Since Earnhardt Jr. announced he was leaving Dale Earnhardt Inc. in May, speculation as to where he would wind up was rampant. Hendrick appeared to pull himself out of the sweepstakes, saying at one point his “stable was full.”

It was – until Kyle Busch was informed in mid-June that his contract would not be renewed for 2008, thus opening the door for Little E.

While Earnhardt Jr. has yet to claim a title in NASCAR’s premiere series, Hendrick Motorsports owns six championships and has taken 10 checkered flags in 14 starts this year.

Gordon, winner of four crowns, leads the 2007 points standings and recently passed Dale Earnhardt Sr. for most Cup career wins.

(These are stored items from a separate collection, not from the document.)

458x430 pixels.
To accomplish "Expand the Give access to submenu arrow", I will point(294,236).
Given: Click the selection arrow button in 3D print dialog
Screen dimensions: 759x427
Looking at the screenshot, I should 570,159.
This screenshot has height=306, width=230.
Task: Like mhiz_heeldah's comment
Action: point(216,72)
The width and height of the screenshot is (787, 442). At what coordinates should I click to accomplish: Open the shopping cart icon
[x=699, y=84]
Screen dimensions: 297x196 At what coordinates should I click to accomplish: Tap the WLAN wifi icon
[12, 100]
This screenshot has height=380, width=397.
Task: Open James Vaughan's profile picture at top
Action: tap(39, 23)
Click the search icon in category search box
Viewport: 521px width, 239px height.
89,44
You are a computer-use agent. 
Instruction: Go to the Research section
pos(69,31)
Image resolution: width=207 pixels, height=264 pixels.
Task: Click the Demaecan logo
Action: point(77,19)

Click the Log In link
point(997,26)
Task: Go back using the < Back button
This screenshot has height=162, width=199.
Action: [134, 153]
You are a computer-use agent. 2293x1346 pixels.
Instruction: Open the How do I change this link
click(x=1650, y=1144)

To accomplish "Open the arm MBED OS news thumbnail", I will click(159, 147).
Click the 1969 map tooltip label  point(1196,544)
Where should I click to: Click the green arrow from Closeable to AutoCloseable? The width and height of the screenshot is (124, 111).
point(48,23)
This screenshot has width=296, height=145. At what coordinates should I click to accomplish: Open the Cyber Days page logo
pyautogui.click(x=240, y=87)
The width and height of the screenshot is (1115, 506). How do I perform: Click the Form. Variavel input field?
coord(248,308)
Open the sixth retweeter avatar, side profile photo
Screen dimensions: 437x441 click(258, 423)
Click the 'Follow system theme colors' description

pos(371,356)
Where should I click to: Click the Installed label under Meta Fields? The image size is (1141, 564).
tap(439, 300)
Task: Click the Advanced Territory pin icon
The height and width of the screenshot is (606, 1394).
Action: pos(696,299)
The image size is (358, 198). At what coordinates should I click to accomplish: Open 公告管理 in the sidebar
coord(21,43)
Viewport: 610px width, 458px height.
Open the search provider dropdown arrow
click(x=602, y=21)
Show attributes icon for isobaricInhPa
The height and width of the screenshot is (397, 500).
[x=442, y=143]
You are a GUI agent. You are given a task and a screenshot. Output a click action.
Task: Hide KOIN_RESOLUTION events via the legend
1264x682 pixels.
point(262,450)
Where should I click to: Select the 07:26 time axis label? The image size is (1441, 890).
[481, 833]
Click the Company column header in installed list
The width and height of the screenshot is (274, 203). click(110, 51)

While fans have pegged Gordon and Earnhardt Jr. as mortal enemies, Junior doesn’t see it that way.

“We do have a personal competition. If you want to call it a rivalry, fine,” Earnhardt Jr. said. “He’s fun to race with, and especially if you beat him.”


Been There Myself
Kurt Busch evaluates NASCAR’s heavy-handed punishments

Kurt Busch knows all about controversy.

Here is a guy whose was arrested for reckless driving in Arizona, prompting then car owner Jack Roush to park him for the final two races of the 2005 season.

Of course, the fact that Busch had already announced his intention to leave Roush for Roger Penske’s camp made the suspension a bit disingenuous.

He’s been black-flagged for rough driving, fined and placed on probation. Who better to question the stiff fines and suspensions NASCAR has handed down in 2007, most recently to the 24 and 48 teams?

“They were pushing the envelope too far,” Busch says, “and that’s where NASCAR’s going to lay down the big hammer and say, ‘Listen, guys, we want everybody to stay in the box, and we want the most even playing field we can have. Whether you’re the points leader or you’re the guy that barely made it in on time, everybody needs to have the same opportunity to win a race.'”

In terms of fines and crew chief suspensions – a whopping six races for Steve Letarte and Chad Knaus – NASCAR has indeed dropped a heavy hammer.

But drivers Jeff Gordon and Jimmie Johnson were still on the track – and probably still getting coached. Busch suggests that even with the crew chiefs banned from the track, they can’t be prevented from doing a large part of their jobs.

“You hope you have the depth behind the crew chief, as far as somebody to step up onto the box and make those calls out on Sunday,” Busch says. “But as far as everyday operation, it seems as if the team pulls together stronger. And teams are so well equipped these days with people behind the scenes that things don’t miss a beat at all through the week.”